PyLate's late-interaction scoring (colbert_scores, colbert_scores_pairwise, colbert_kd_scores) ships with a pluggable backend selector. The default PyTorch path always works; optional fused-GPU kernels can be enabled with one extra pip install and a single kwarg.

Available backends

backend= Backend When it fires
"auto" (default) best available Tries flash on CUDA, then lik; falls back to torch
"torch" the original einsum + max + sum reduction Always available; CPU + CUDA
"flash" flash-maxsim fused Triton kernels CUDA-only; requires pip install pylate[flash-maxsim]
"lik" late-interaction-kernels fused CUDA/MPS kernels CUDA or MPS; requires pip install pylate[lik]

The selector is non-breaking: omitting backend= keeps the legacy torch behaviour unless the optional dependency is installed and the inputs are CUDA tensors of supported shape.

Installation

# Default PyTorch backend — no extras needed
pip install pylate

# Add the flash-maxsim backend
pip install pylate[flash-maxsim]

# Add the late-interaction-kernels backend
pip install pylate[lik]

Usage

Per-call

from pylate.scores import colbert_scores

scores = colbert_scores(queries, documents, backend="flash")

Global override

Set PYLATE_SCORES_BACKEND once; every subsequent score call reads it:

export PYLATE_SCORES_BACKEND=flash    # or "lik", "torch", "auto"

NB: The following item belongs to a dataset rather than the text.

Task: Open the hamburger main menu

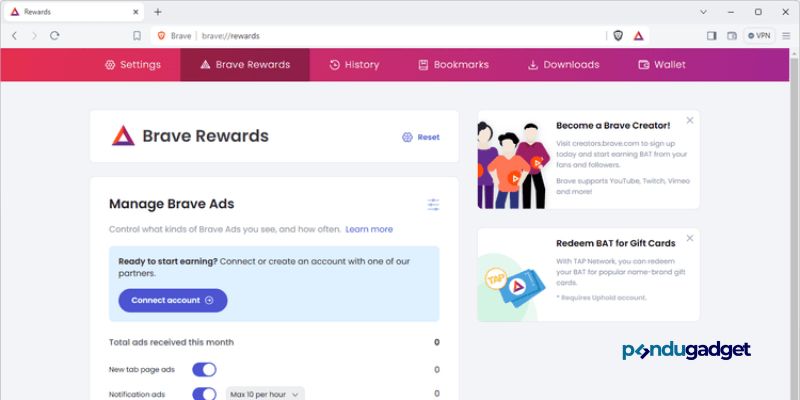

The env var is read at call time, so flipping it at runtime (e.g.\ os.environ["PYLATE_SCORES_BACKEND"] = "torch") takes effect immediately without re-importing.

Trainer integration

The trainer's loss path uses the same dispatch. Set PYLATE_SCORES_BACKEND=flash before launching training to use the fused kernels throughout — this is the recommended setup for contrastive training where the in-batch-negatives score tensor dominates memory.

What auto falls back on

backend="auto" (the default) dispatches to flash only when all of the following hold:

  • The inputs are CUDA tensors
  • flash-maxsim is importable
  • The shape is one the kernel supports (_inputs_supported — checks dtype, contiguity, length bounds)

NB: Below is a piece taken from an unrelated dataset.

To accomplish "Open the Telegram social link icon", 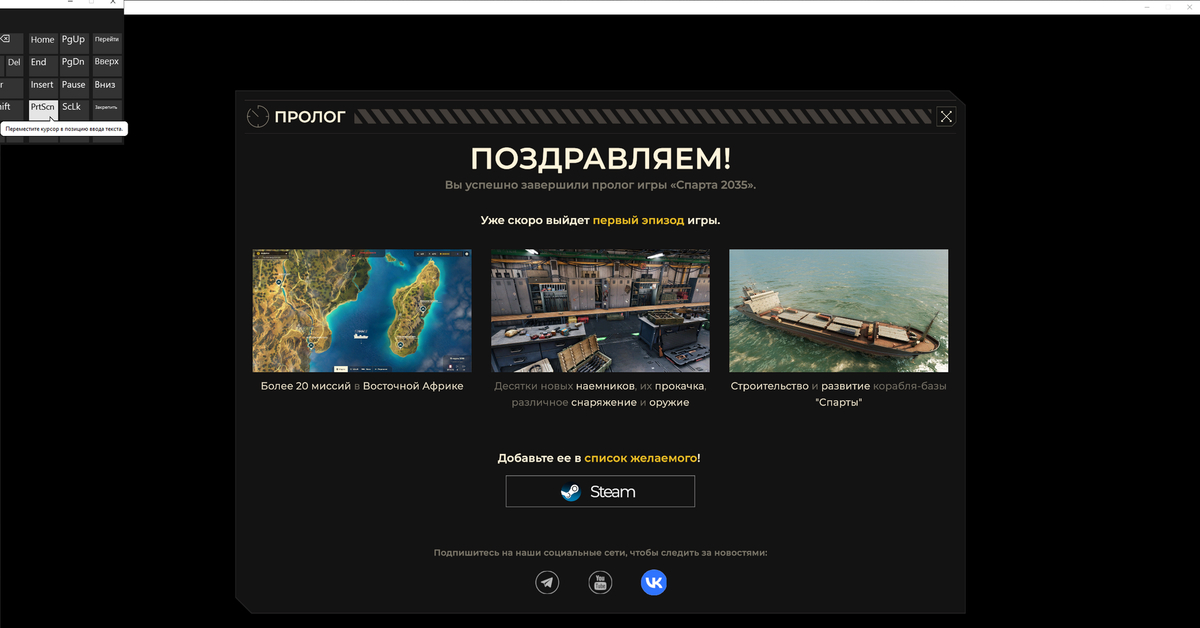I will click(x=547, y=582).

When flash does not fire, auto tries lik next under the analogous preconditions (CUDA or MPS inputs, late-interaction-kernels importable, supported dtype/head-dim). If no kernel backend fires, auto silently falls back to torch. If the user explicitly requested backend="flash" or backend="lik", the same preconditions are checked but a precondition failure raises (rather than silently dropping back) so the caller knows.

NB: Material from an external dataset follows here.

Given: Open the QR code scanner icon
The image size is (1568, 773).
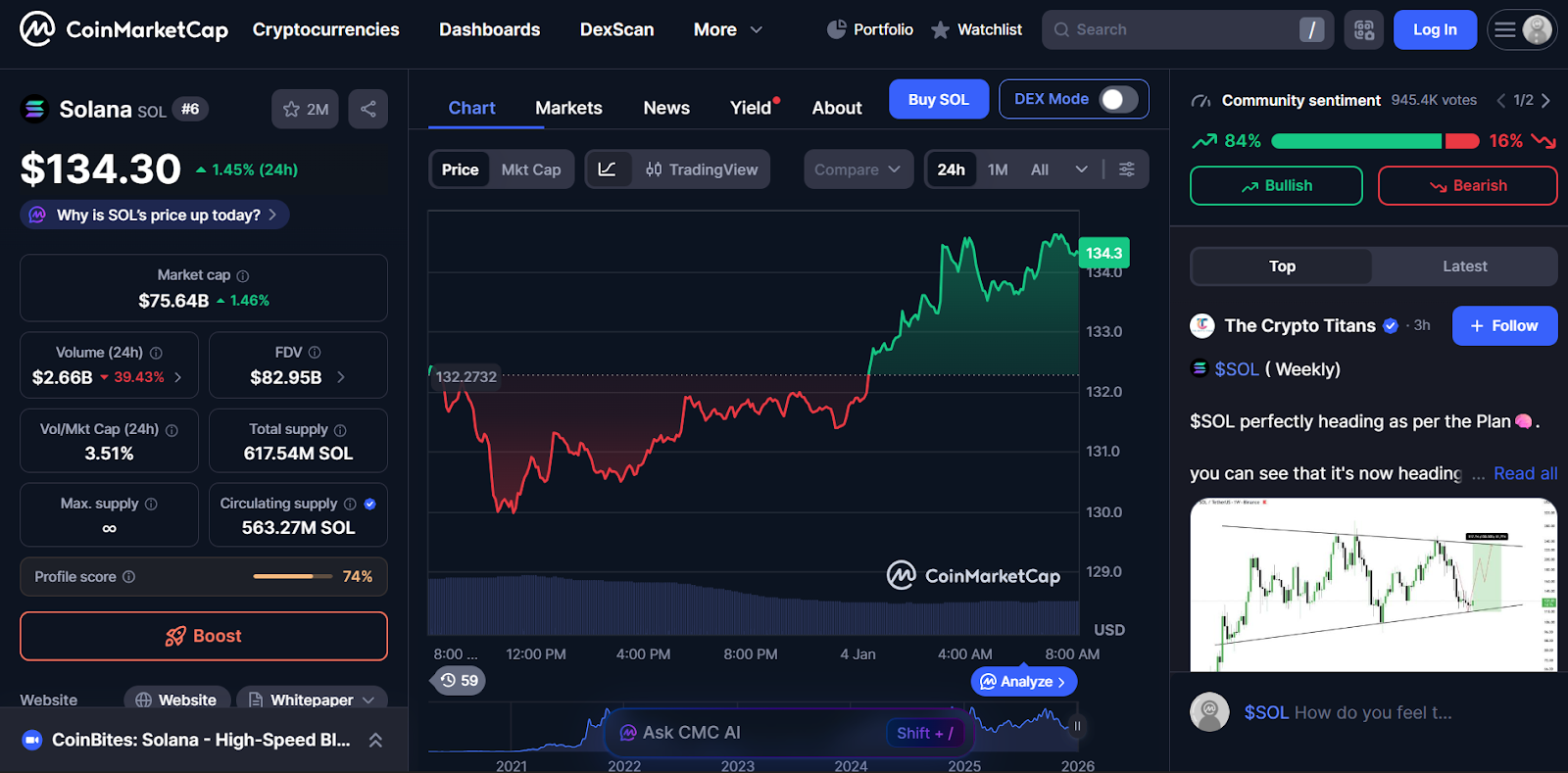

The only exceptions we silently catch are FlashUnsupported and LIKUnsupported (raised by the backends' input gates); kernel assertions, OOMs, and runtime bugs propagate as real errors.

What you actually get

For the GPU-fitting shapes (any real ColBERT or ColPali workload):

  • Forward is ~2-4× faster than einsum + max + sum on cross-product in-batch scoring; OOM-unlocks corpus sizes the materialised [B,Lq,Ld] similarity tensor can't fit (the headline contribution of flash-maxsim).
  • Training (contrastive in-batch) is dominated by memory: the fused backward removes the [B,B,Lq,Ld] gradient tensor that caps the batch size, giving 6-22× memory reduction at ColBERT/ColPali shapes.
  • Variable-length (ragged document corpora) gets up to 4.6× speedup via the padding-free cu_seqlens variant.

See flash-maxsim benchmarks for per-shape numbers.

Other late-interaction kernels

PyLate is designed to accommodate multiple fused-MaxSim implementations. late-interaction-kernels (LIK) is integrated as the "lik" backend (PR #222): fused MaxSim for in-batch, KD, and pairwise scoring on CUDA (Ampere+), plus an MPS path for in-batch scoring on Apple Silicon. When both kernel packages are installed, pick at runtime via backend= or PYLATE_SCORES_BACKEND.